The independent newspaper of the University of Iowa community since 1868

The Daily Iowan

The independent newspaper of the University of Iowa community since 1868

The Daily Iowan

The independent newspaper of the University of Iowa community since 1868

The Daily Iowan

Sabin School part of Iowa City history

Iowa City resident Judy Howard remembers swaying to old records alongside friends in the old Sabin Elementary School gym.

“In the late-50s, things were still ‘happy days,’ ” she said. “We would go to the gymnasium, and they would play records and occasionally have a garage band there.”

The school, which holds a lot of fond memories for Howard, as well as many others in Iowa City, will be demolished after the completion of the new MidWestOne Loan Center in the spring and summer of 2015.

At present, Sabin stands as a monument of Iowa City’s launch into the modern era early in the 1900s, said Mike Haverkamp, an employee who works in staff development for the Iowa City School District.

“Schools are the anchor of our neighborhood,” he said. ”People attach a lot of importance to it.”

Haverkamp said he worked in the Sabin building and, as a former president of the Friends for Historic Preservation, knows quite a bit about the school.

He said from when the building opened in 1918 to the time it closed in 1979, the elementary-age population declined because of the expansion of business and college rentals in the area.

Although the building is no longer owned by the School District and will be demolished at the completion of the new MidWestOne building adjacent to it, it holds memories far and wide of students and community members.

From the building, according to a memorandum of agreement with multiple agencies including the University of Iowa, the city of Iowa City and FEMA, parts of the school will be saved and put in a new park the city is planning to build in the Riverfront Crossings District.

From 1979 until the district moved to its new building on North Dodge Street, the former school served as the administration building.

The school was constructed in 1917-1918 as part of a bond referendum that added four new elementary schools to replace the previous grammar schools that had existed.

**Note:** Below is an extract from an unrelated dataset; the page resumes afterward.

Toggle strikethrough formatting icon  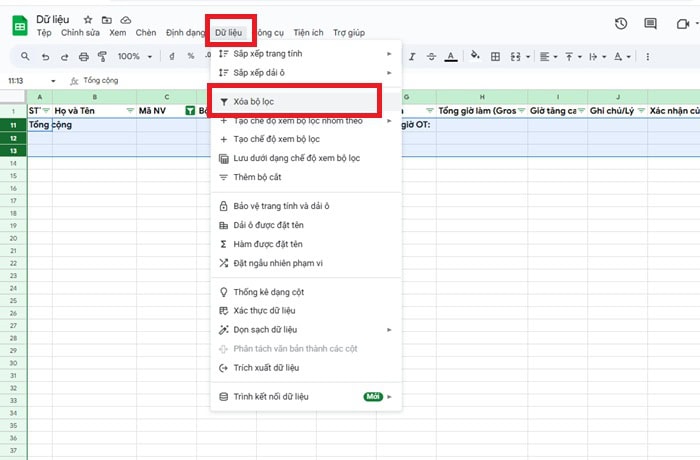[431, 57]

The State Historical Society of Iowa released a report that stated the significant of the school related to the demolition, saying the building could have potentially qualified as a National Register building.

Jeff Schabilion, a director for the Friends for Historic Preservation, said the history of schools in Iowa City is being lost.

“They were part of a system of neighborhoods where things literally revolved around the school,” he said.

Schabilion also said the city stands to lose a lot by leaving that system of community.

Haverkamp said that the importance of the building is located in the fact that it is a public space, saying that everyone in the area went to school and remembers their school days.

He said that sometimes as we progress forward, we lose a lot of the history around us.

“It’s always regretful to see a good historic building go down,” he said.